Not a perfect solution for getting tin, but it will help your boolits. This isn't precise by any means (Guys, don't tear me to pieces)), just unroll some wire solder and throw in the pot and see if it helps.

rintinglen
02-11-2016, 12:20 PM
Pre heat your mold with a hot plate and if your running a 6 cavity start off filling only one cavity until it's making a good bullet then 2 until it's good and the 3 and so on until you have worked up to your 6th cavity. When I cast I just drop my bullets back into the pot until I get good ones but I pre heat my mould on the wood stove and it rarely takes more than a couple of pours before I'm in bussiness.
This!!!
the best tip I ever got was to pre-heat my molds before attempting to cast. Whether you go the hot plate route, a wood stove, or just rest the mold on top of the lead pot, pre-heating the mold is essential to getting good bullets before the cows come home. I have a 311-466 that I nearly gave up on, because it took so long to get it up to temperature. Once I started preheating the mold, it began to drop excellent boolits.
Don't worry about the frosting. I can not cast good boolits from LEE molds unless they are mildly frosted. They shoot just as well as other molds's products that are shiny.

Victor N TN
02-11-2016, 03:15 PM
NOTHING wrong with a frosted bullet.

Ola
02-11-2016, 03:25 PM
NOTHING wrong with a frosted bullet.
Agreed. In some cases "Only good bullet is a frosted bullet"

shaggybull
02-11-2016, 03:26 PM
Sounds like your spur plate is not hot enough. I was having same problem. Cured it by preheating molds on hot plate. Check in the casting section there is a sticky where you can download a book called From ingot to target, the book addresses this issue. It helped me.

Driver man
02-11-2016, 03:38 PM
I dip a corner of the mold into the mix and when the lead flows off the mold it is up to temperature. Lightly frosted is what I like. Constant stirring of the lead to keep the alloy even and occasionally refluxing helps. Practice makes perfect.

holsterguy
02-11-2016, 10:27 PM
Hey guys. Really appreciate all the responses and help.
As far as cleaning yeah, cleaned real good with brake parts cleaner and old toothbrush. Followed Lee's instructions very carefully.
By bad looking, it's mostly bands not filling out. Sometimes base,sometimes both. I'll try all your suggestions and see what happens.

holsterguy
02-11-2016, 10:29 PM
Oh yeah. Almost all my molds are Lee 2 cav.

CHeatermk3
02-11-2016, 11:08 PM
Welcome to the forums holsterguy---I'm a relative newby to casting my own but I do not think that brake parts cleaner is good for cleaning your aluminum molds. Better is hot water and dish detergent like Dawn. Scrub/rinse/repeat finish by heating in boiling water, quick wipe and the water will evaporate off the warm metal pretty quickly.

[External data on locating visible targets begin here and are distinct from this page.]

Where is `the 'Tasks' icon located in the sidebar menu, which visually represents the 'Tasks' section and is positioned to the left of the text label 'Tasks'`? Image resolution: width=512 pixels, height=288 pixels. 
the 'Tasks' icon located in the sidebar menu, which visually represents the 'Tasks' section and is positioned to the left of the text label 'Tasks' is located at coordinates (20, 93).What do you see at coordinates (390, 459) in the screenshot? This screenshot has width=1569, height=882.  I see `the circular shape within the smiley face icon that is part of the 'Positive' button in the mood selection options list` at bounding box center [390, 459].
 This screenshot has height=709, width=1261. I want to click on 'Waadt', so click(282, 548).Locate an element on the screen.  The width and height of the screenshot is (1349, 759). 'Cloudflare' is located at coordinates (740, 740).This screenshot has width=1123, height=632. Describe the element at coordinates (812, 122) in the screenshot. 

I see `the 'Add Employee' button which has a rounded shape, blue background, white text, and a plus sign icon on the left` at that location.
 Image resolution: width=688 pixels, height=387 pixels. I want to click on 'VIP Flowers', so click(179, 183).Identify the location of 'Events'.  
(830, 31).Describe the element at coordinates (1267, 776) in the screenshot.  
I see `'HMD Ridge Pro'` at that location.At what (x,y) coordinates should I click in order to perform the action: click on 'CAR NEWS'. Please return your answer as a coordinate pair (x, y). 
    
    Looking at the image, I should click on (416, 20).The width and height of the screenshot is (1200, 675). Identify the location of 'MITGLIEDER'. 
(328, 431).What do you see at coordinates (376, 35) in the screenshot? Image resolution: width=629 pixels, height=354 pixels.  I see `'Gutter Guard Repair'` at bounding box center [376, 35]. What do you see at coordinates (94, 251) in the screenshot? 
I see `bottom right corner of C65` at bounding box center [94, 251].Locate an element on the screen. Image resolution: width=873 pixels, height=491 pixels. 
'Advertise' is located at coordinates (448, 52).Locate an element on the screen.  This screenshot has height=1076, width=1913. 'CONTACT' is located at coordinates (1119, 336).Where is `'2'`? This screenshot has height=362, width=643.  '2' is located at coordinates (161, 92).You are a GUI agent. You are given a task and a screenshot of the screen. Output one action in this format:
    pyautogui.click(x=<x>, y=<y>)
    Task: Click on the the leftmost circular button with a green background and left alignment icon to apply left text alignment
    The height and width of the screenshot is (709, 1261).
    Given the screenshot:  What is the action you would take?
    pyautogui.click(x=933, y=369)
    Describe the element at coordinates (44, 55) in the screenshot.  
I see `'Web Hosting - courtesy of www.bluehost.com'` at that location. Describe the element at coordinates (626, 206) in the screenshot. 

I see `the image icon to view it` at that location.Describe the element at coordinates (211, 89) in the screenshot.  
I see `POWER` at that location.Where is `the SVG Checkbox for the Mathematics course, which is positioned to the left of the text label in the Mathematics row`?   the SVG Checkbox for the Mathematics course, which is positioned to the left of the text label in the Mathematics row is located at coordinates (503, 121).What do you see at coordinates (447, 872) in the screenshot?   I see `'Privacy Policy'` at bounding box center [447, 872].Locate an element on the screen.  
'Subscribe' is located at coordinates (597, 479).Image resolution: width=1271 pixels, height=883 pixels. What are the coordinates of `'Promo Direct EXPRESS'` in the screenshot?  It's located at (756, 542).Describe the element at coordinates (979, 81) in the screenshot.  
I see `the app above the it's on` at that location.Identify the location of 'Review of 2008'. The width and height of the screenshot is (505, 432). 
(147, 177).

For me, lubing the alignment pins and sprueplate created a nightmare situation until I learned how very very VERY little it took to be too much and lube in the cavities is sure to produce frustration.

Are you ladling or bottom-pouring? I'm having good results using a Lyman rowell ladle that was giving me problems until a friend showed me his, which he'd had to polish up (on the inside of the hole the metal flows through, and the outer edge of the hole or "spout" where it comes out).

Good luck!

44man
02-12-2016, 10:30 AM
Good info from all but if bands do not fill on a TL boolit, you are TOO HOT!
I don't like frosted boolits. Once too hot, your boolits will be more out of round and smaller in diameter. Mold expansion needs to be understood.